Wherever "will" appears in a line of the listing, that line should be returned.
====== Material for this exercise ======
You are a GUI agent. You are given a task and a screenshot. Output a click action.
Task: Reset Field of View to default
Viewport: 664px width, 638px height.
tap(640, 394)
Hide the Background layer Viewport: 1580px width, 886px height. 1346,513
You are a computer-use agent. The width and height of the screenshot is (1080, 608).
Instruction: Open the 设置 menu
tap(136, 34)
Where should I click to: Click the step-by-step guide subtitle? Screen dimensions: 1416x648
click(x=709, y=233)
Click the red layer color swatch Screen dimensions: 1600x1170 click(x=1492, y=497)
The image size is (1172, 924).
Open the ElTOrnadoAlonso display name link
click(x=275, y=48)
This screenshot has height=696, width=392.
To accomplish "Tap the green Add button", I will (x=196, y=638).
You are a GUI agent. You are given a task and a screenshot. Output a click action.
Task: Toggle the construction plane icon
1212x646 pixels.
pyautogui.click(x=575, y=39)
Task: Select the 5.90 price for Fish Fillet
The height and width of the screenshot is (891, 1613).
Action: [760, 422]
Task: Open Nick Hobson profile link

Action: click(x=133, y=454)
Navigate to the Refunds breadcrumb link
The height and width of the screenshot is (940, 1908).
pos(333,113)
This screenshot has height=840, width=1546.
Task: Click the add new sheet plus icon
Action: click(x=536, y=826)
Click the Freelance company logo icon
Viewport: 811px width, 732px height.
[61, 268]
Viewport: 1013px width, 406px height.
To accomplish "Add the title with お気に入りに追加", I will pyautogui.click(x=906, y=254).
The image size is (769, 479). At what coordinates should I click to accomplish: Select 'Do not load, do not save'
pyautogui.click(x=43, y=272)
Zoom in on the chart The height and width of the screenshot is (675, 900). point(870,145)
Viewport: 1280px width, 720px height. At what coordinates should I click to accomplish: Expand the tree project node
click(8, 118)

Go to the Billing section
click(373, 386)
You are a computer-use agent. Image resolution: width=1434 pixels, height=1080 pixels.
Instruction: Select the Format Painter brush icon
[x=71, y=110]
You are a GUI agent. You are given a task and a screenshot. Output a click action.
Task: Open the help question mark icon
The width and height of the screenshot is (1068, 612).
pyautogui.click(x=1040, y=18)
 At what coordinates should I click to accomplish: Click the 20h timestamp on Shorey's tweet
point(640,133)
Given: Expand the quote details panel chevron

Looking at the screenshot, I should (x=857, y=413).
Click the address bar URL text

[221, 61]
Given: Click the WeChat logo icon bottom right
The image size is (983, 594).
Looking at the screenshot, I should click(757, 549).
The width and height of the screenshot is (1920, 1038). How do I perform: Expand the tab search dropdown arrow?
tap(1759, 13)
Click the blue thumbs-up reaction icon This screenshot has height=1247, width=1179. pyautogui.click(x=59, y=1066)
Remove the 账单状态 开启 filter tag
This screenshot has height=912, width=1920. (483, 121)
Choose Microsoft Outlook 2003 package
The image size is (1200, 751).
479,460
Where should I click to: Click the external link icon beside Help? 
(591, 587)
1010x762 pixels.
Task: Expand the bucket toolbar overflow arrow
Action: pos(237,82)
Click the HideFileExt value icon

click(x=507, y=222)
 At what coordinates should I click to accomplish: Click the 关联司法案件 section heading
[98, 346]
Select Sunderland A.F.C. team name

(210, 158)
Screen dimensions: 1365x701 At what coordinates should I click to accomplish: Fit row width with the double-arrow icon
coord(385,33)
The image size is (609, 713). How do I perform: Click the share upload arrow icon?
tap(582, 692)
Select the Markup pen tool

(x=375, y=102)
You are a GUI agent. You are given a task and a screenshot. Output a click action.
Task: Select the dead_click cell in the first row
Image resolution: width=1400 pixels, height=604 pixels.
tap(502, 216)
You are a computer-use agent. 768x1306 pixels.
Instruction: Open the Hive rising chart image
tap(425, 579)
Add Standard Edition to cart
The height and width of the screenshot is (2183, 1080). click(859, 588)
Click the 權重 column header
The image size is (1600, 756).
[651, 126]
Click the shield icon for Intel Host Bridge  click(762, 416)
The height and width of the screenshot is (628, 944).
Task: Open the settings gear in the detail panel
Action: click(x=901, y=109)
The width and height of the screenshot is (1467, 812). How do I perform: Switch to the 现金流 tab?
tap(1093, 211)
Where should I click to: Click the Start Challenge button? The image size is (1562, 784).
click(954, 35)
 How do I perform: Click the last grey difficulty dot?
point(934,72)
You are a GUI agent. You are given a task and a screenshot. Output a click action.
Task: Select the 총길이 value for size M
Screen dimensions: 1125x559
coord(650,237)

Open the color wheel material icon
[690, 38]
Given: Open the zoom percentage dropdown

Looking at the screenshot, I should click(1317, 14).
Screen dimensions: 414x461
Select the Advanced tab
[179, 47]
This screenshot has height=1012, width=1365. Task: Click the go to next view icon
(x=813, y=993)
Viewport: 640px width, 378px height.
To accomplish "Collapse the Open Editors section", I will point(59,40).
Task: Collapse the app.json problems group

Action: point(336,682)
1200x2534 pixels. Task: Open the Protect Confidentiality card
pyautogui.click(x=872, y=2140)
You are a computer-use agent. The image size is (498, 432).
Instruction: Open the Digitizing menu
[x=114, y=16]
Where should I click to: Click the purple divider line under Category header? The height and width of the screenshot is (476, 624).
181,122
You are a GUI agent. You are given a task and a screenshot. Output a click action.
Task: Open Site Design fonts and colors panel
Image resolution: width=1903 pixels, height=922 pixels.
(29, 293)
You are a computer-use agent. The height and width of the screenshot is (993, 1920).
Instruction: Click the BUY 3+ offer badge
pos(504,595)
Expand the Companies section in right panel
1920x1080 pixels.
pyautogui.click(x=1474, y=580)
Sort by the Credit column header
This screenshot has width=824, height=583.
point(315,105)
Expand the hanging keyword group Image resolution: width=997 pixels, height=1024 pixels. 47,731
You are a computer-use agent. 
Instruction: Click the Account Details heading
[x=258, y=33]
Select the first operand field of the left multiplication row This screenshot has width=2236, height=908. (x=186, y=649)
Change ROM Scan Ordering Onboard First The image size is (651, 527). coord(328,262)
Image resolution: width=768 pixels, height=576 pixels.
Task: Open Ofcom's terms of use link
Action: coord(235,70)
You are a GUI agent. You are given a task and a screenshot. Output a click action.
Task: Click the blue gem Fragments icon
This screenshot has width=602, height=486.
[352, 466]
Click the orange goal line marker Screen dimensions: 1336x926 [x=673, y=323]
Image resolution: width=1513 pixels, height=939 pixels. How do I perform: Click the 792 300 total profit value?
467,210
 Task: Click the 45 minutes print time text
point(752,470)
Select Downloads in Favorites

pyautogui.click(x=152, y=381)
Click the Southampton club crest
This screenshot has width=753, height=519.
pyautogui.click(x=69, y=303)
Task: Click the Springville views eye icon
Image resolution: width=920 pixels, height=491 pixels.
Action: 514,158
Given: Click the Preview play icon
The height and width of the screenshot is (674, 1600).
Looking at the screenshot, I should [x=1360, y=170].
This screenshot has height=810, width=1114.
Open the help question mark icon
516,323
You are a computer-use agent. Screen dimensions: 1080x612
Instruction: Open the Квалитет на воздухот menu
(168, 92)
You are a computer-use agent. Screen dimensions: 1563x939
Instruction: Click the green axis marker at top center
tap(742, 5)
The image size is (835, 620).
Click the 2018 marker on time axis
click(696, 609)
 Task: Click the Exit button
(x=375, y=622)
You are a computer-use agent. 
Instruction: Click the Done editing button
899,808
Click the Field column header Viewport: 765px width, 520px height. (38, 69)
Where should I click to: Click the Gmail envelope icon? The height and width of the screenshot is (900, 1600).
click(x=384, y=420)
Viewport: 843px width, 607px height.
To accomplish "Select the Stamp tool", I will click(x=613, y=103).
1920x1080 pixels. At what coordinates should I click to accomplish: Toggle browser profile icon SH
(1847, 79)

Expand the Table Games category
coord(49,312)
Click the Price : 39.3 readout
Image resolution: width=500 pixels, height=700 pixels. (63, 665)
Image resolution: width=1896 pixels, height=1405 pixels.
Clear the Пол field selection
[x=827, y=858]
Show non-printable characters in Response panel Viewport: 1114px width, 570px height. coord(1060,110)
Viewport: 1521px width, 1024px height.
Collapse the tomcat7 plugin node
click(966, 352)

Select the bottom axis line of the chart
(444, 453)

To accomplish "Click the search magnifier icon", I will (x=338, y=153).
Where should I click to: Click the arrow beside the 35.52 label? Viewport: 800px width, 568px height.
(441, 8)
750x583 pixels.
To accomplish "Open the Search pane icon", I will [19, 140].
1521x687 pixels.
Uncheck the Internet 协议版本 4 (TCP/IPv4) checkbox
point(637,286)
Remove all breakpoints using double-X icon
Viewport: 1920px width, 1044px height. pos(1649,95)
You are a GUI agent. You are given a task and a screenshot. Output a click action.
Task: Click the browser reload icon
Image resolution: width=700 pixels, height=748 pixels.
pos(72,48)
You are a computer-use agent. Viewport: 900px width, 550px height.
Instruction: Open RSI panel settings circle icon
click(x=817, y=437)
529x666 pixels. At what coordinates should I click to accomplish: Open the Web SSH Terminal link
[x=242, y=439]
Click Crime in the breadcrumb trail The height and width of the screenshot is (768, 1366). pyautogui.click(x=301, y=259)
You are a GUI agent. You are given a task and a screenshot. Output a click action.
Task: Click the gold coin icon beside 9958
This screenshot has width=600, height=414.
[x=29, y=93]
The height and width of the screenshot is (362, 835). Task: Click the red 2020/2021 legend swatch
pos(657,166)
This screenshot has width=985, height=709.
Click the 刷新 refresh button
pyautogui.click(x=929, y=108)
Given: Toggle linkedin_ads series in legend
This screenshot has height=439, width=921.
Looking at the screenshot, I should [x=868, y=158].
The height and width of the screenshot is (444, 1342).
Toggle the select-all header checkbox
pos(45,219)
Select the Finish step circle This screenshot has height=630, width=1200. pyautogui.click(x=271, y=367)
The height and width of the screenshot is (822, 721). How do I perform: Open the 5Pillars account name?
======
**Answer box:**
To accomplish "Tap the green Add button", I will (x=196, y=638).
To accomplish "Add the title with お気に入りに追加", I will pyautogui.click(x=906, y=254).
To accomplish "Collapse the Open Editors section", I will point(59,40).
To accomplish "Select the Stamp tool", I will click(x=613, y=103).
To accomplish "Click the search magnifier icon", I will (x=338, y=153).
To accomplish "Open the Search pane icon", I will [19, 140].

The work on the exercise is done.